### ASSIGNMENT
Every entry is to be printed again precisely as given.

● ● ● ● ●

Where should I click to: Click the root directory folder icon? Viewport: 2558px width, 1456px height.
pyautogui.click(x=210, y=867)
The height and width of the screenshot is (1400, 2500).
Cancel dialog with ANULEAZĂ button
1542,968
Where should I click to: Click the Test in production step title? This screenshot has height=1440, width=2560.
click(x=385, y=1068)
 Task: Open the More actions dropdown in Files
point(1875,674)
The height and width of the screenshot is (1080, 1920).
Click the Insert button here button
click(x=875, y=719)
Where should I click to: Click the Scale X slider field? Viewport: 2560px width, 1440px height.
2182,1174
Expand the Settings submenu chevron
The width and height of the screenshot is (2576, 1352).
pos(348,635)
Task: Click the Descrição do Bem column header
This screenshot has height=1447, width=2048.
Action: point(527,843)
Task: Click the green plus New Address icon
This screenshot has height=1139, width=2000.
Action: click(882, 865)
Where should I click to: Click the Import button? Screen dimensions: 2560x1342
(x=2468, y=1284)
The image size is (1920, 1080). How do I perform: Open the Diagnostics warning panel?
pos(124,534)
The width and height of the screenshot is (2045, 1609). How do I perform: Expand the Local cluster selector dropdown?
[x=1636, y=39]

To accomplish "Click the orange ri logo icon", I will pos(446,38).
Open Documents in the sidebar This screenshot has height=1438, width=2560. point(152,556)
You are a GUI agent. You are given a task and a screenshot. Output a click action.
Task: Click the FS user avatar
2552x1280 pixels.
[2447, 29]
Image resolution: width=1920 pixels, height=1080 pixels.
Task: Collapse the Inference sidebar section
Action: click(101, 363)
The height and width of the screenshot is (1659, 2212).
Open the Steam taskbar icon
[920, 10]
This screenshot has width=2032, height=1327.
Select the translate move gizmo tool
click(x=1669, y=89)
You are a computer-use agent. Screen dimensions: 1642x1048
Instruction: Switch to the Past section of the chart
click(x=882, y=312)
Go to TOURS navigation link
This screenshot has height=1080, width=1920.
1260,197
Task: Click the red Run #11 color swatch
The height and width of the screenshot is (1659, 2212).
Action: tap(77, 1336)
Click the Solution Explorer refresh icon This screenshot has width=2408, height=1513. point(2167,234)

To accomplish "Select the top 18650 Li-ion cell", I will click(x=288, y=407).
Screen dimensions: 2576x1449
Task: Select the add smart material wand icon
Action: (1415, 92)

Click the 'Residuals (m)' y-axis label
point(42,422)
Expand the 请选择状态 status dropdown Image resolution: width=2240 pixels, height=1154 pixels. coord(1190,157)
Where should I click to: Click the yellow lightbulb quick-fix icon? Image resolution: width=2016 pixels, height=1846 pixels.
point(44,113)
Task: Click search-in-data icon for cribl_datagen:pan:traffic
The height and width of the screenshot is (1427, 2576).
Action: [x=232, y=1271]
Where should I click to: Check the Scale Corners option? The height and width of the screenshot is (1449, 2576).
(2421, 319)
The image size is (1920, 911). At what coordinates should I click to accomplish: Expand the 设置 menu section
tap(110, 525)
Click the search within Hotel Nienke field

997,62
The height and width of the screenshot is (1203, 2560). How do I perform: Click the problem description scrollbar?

● ● ● ● ●

### OUTPUT BELOW
Where should I click to: Click the root directory folder icon? Viewport: 2558px width, 1456px height.
pyautogui.click(x=210, y=867)
The height and width of the screenshot is (1400, 2500).
Cancel dialog with ANULEAZĂ button
1542,968
Where should I click to: Click the Test in production step title? This screenshot has height=1440, width=2560.
click(x=385, y=1068)
 Task: Open the More actions dropdown in Files
point(1875,674)
The height and width of the screenshot is (1080, 1920).
Click the Insert button here button
click(x=875, y=719)
Where should I click to: Click the Scale X slider field? Viewport: 2560px width, 1440px height.
2182,1174
Expand the Settings submenu chevron
The width and height of the screenshot is (2576, 1352).
pos(348,635)
Task: Click the Descrição do Bem column header
This screenshot has height=1447, width=2048.
Action: point(527,843)
Task: Click the green plus New Address icon
This screenshot has height=1139, width=2000.
Action: click(882, 865)
Where should I click to: Click the Import button? Screen dimensions: 2560x1342
(x=2468, y=1284)
The image size is (1920, 1080). How do I perform: Open the Diagnostics warning panel?
pos(124,534)
The width and height of the screenshot is (2045, 1609). How do I perform: Expand the Local cluster selector dropdown?
[x=1636, y=39]

To accomplish "Click the orange ri logo icon", I will pos(446,38).
Open Documents in the sidebar This screenshot has height=1438, width=2560. point(152,556)
You are a GUI agent. You are given a task and a screenshot. Output a click action.
Task: Click the FS user avatar
2552x1280 pixels.
[2447, 29]
Image resolution: width=1920 pixels, height=1080 pixels.
Task: Collapse the Inference sidebar section
Action: click(101, 363)
The height and width of the screenshot is (1659, 2212).
Open the Steam taskbar icon
[920, 10]
This screenshot has width=2032, height=1327.
Select the translate move gizmo tool
click(x=1669, y=89)
You are a computer-use agent. Screen dimensions: 1642x1048
Instruction: Switch to the Past section of the chart
click(x=882, y=312)
Go to TOURS navigation link
This screenshot has height=1080, width=1920.
1260,197
Task: Click the red Run #11 color swatch
The height and width of the screenshot is (1659, 2212).
Action: tap(77, 1336)
Click the Solution Explorer refresh icon This screenshot has width=2408, height=1513. point(2167,234)

To accomplish "Select the top 18650 Li-ion cell", I will click(x=288, y=407).
Screen dimensions: 2576x1449
Task: Select the add smart material wand icon
Action: (1415, 92)

Click the 'Residuals (m)' y-axis label
point(42,422)
Expand the 请选择状态 status dropdown Image resolution: width=2240 pixels, height=1154 pixels. coord(1190,157)
Where should I click to: Click the yellow lightbulb quick-fix icon? Image resolution: width=2016 pixels, height=1846 pixels.
point(44,113)
Task: Click search-in-data icon for cribl_datagen:pan:traffic
The height and width of the screenshot is (1427, 2576).
Action: [x=232, y=1271]
Where should I click to: Check the Scale Corners option? The height and width of the screenshot is (1449, 2576).
(2421, 319)
The image size is (1920, 911). At what coordinates should I click to accomplish: Expand the 设置 menu section
tap(110, 525)
Click the search within Hotel Nienke field

997,62
The height and width of the screenshot is (1203, 2560). How do I perform: Click the problem description scrollbar?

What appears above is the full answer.